*TRECHO APRESENTADO*:
▶
Trataremos com maior profundidade da subordinação – tema relevantíssimo para o trabalho em tela – no capítulo 8 do presente trabalho.


5. A DIGNIDADE DA PESSOA HUMANA

Abstrairemos do presente trabalho a discussão sobre se é a dignidade da pessoa humana um valor ou um princípio, uma vez que não é este o objeto a ser tratado (apesar de defendermos ser a dignidade um valor). Sempre que nos referirmos à dignidade da pessoa humana, a trataremos como um princípio, no esteio da doutrina majoritária.

Primeiramente, não é possível falar em sistema jurídico legítimo que não esteja fundado na garantia da intangibilidade da dignidade da pessoa humana, conforme aponta Rizzatto Nunes. [13] Este mesmo professor aponta que o principal direito fundamental constitucionalmente garantido é a dignidade da pessoa humana. [14]

A dignidade da pessoa não pode ser relativa. Ela nasce com a pessoa. É inerente à essência da pessoa. Rizzatto Nunes ensina que a dignidade da pessoa humana é um princípio absoluto. [15] Porém, a dignidade só é garantia ilimitada se não ferir outra. [16] Quando no início do presente trabalho alegamos que todo direito fundamental pode ser restringido, ao trazer à lume os ensinamentos de Rizzatto Nunes, especialmente os citados neste parágrafo, confirmamos nossa tese, de que realmente todos os direitos fundamentais podem ser restringidos, porém jamais totalmente eliminados.

Para começar a respeitar a dignidade da pessoa humana, ensina mais uma vez Rizzatto Nunes, "tem-se de assegurar concretamente os direitos sociais previstos no art. 6º da Carta Magna, que por sua vez está atrelado ao caput do art. 225, normas essas que garantem como direitos sociais a educação, a saúde, o TRABALHO...".

Enfim, a dignidade da pessoa humana torna-se medida de justiça. Ela deve ser o farol na aplicação do direito e guia para a justiça, sob pena de não se fazer a justiça. Ela busca, assim como o Direito em si considerado, em ultima ratio, o bem comum.


6. DIREITOS DA PERSONALIDADE

6.1. Direito à privacidade

O direito à privacidade no nosso sistema constitucional é um dos 04 (quatro) direitos da personalidade de que trata o artigo 5º, X da Constituição Federal. São eles: privacidade, intimidade, honra e imagem. O Juiz Americano Cooly, em 1873, identificou a privacidade como o direito de ser deixado tranqüilo, em paz, de estar só (right to be alone). [17]

Esquematicamente, temos que a vida social do indivíduo divide-se em duas esferas, a pública e a privada. O direito de privacidade é o direito de ocultar do conhecimento alheio relações marcadas pela confidencialidade, dentre eles a vida familiar, o lazer, os segredos dos negócios etc. José Afonso da Silva considera o direito à privacidade como uma direito conexo ao direito à vida. [18] A vida do indivíduo possui o espaço público, o privado (que é a privacidade, propriamente dita) e o íntimo (que é a intimidade, próximo tema a ser tratado).
◀
*DADOS APRESENTADOS*:
▶
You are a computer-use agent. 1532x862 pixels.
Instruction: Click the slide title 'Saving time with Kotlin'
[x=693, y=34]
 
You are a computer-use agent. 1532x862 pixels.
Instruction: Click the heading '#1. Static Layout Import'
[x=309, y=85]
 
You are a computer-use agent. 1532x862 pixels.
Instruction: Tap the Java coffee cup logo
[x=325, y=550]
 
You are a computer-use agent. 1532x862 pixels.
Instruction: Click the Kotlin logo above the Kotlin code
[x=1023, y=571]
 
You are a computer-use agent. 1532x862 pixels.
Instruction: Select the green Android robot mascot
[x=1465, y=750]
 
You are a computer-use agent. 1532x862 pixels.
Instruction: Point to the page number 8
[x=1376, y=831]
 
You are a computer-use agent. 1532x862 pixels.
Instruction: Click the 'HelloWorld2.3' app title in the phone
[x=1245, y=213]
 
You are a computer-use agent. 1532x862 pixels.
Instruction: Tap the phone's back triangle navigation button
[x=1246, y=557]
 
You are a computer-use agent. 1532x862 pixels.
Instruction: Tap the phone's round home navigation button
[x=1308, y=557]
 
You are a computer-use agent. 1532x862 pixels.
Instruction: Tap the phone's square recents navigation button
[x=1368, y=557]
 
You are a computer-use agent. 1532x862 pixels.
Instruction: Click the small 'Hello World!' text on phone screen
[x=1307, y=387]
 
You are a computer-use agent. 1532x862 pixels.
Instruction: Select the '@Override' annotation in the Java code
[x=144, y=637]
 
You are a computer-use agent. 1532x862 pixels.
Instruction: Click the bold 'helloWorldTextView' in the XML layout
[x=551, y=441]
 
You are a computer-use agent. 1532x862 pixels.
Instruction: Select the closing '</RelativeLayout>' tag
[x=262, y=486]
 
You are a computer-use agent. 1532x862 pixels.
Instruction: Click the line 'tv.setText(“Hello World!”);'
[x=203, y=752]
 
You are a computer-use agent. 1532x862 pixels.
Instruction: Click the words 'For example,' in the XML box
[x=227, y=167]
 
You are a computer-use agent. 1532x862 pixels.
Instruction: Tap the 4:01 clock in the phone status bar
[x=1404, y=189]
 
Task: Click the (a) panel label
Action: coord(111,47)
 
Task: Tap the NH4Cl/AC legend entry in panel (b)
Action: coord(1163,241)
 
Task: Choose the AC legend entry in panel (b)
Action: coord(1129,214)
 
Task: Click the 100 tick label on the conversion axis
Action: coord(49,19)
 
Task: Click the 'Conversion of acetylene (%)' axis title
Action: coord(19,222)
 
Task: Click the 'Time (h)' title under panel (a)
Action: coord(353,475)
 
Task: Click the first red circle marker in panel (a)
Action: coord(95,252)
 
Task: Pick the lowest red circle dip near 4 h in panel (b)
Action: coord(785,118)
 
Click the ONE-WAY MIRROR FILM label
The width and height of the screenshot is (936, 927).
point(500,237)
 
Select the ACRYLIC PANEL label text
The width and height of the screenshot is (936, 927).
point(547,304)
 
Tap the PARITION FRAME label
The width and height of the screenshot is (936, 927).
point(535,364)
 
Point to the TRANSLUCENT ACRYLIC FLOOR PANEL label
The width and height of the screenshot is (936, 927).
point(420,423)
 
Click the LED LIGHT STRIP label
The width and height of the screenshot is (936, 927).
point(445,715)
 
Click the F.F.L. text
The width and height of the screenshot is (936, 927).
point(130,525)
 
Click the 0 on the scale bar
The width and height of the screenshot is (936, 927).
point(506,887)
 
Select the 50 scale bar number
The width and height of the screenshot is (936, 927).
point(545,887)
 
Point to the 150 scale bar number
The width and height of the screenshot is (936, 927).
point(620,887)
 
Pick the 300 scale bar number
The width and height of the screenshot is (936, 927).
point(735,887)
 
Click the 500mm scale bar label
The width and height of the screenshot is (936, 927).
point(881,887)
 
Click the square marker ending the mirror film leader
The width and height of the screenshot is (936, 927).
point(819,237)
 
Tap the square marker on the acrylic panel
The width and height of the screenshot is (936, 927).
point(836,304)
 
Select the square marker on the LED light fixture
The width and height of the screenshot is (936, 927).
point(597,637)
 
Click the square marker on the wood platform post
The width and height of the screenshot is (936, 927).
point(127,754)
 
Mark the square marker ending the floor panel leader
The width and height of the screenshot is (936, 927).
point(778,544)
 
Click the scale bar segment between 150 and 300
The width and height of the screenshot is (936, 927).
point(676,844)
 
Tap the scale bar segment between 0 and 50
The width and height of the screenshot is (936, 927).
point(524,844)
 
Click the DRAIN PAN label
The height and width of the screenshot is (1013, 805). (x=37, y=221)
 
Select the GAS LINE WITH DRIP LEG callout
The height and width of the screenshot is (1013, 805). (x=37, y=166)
◀
*TAREFAS PROPOSTAS*:
A) Transcreva do trecho, sem alterar nada, a parte que começa em "5. A DIGNIDADE" e termina em "da doutrina majoritária.".
B) Por favor, reescreva de forma mais breve o parágrafo do trecho que começa com "O direito à privacidade no nosso sistema constitucional", mantendo seus fatos principais.
Os dados são um material à parte, sem relação com o trecho.

*RESPOSTAS DADAS*:
A)
5. A DIGNIDADE DA PESSOA HUMANA

Abstrairemos do presente trabalho a discussão sobre se é a dignidade da pessoa humana um valor ou um princípio, uma vez que não é este o objeto a ser tratado (apesar de defendermos ser a dignidade um valor). Sempre que nos referirmos à dignidade da pessoa humana, a trataremos como um princípio, no esteio da doutrina majoritária.

B) O artigo 5º, X da Constituição Federal trata de quatro direitos da personalidade: privacidade, intimidade, honra e imagem. Em 1873, o juiz americano Cooly definiu a privacidade como o direito de ser deixado em paz, de estar só (right to be alone).